Structure and function of the Vitosol vacuum tubes
In contrast to Viessmann flat-plate collectors, the absorber in vacuum tube collectors on solar thermal systems is located directly on the tubes themselves. In the former, the tubes through which the solar medium flows are located between two flat absorber layers. Another special feature is the vacuum. In the tube collectors, there is a second tube surrounded by a vacuum. This ensures particularly effective thermal insulation. This helps to ensure that there is hardly any heat loss between the absorber and the internal glass tube. The absorber is inside the vacuum collector. This protects it from dirt and from the influences of weather. This in turn enables permanently high energy utilisation.
Another key element of Vitosol vacuum tube collectors from Viessmann is the heat exchanger. This transfers heat from the absorbers to the connected heating circuit.
Vacuum tube collector for installation in any location
Vacuum tube collectors and their function: the heat pipe principle
The core of Viessmann's technology for vacuum tube collectors is the "heat pipe principle". The most important feature of this principle is that the solar medium does not flow directly through the tubes. The heat pipes are dry-connected to the heat exchanger. But what exactly happens in the heat pipe, and how does the patented ThermProtect function work?

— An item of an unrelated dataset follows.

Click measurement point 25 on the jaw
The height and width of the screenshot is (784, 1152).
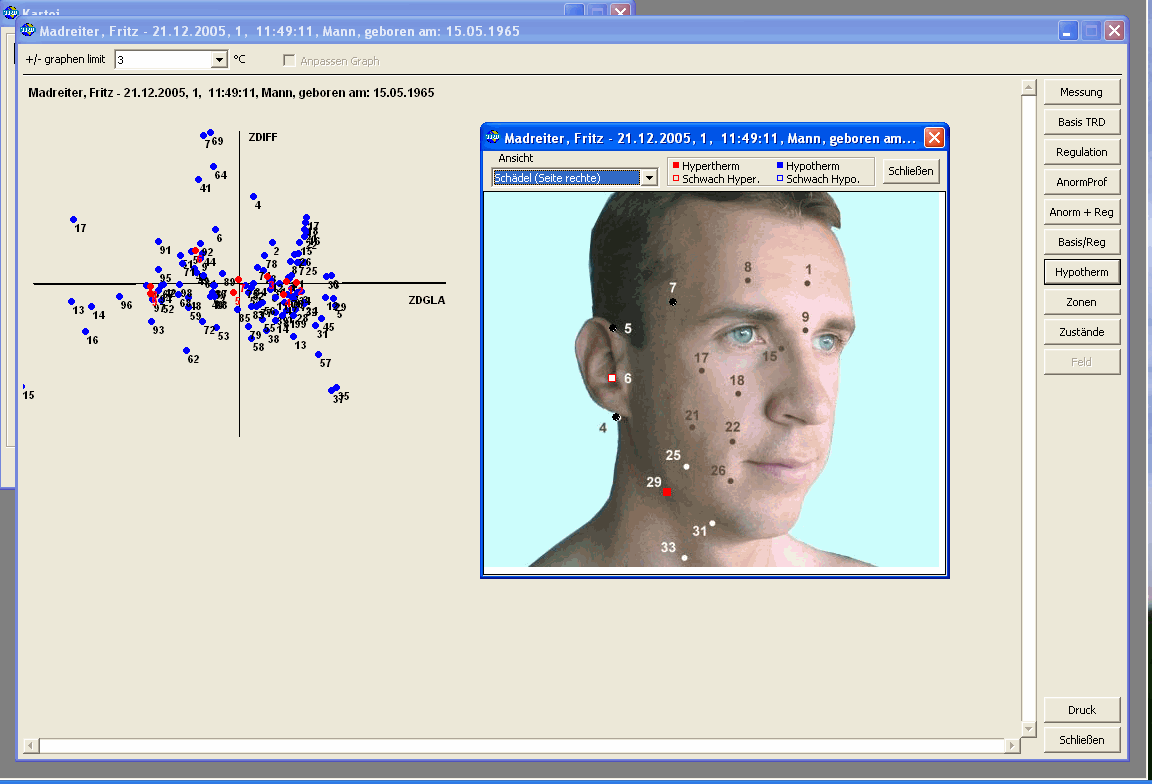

The sun's rays hit the absorber. The solar heat evaporates the medium in the heat pipe. When this then flows into the cooler regions of the collector, i.e. farther away from direct solar radiation, the vapour turns to liquid again. This process releases energy – heat that is transferred to the solar thermal system via the Duotec double pipe heat exchanger (Vitosol 300-TM) or via the copper heat exchanger (Vitosol 200-TM). In liquid state, the medium in the heat pipe flows back into the sunlit area and the process starts over again and continues for as long as the sun continues to shine.
This process is interrupted when the temperature limit of 150 degrees Celsius is exceeded. This happens when the medium no longer condenses or liquefies in the cooler regions of the tube. This principle helps to protect the system from excessive stagnation temperatures and thus prevents overheating. This makes the Vitosol 200-TM and Vitosol 300-TM suitable for buildings that are unoccupied for parts of the year, such as holiday homes. The circuit only restarts when low collector temperatures are reached.
Benefits of vacuum tube collectors
Both the Vitosol 300-TM and Vitosol 200-TM are characterised by the following:
In addition, Vitosol 300-TM is particularly suitable for areas of limited space, such as in detached houses and apartment buildings with a small roof area. The absorbers have flexibility of +/- 25 degrees in their alignment. This allows the collectors to be used in locations where the sun is less favourable.
The Vitosol 200-TM model is best used for horizontal installation in large systems on flat roofs and apartment buildings. Like the Vitosol 300-TM, it also position-independent, as the absorbers can be rotated by as much as +/- 45 degrees.
Product range – tube collectors
Effective use of the sun's heat – Viessmann tube collectors can convert even low levels of solar radiation into usable heat. Absorbers with highly selective coating ensure high efficiency. At the same time, the vacuum in the tubes provides very effective thermal insulation. This means there are almost no losses between the glass tubes and the absorber, enabling the collector to convert even low levels of insolation into useful heat. The vacuum tube collectors use the available insolation extremely efficiently, particularly in the spring and autumn, and in the winter when outside temperatures are low.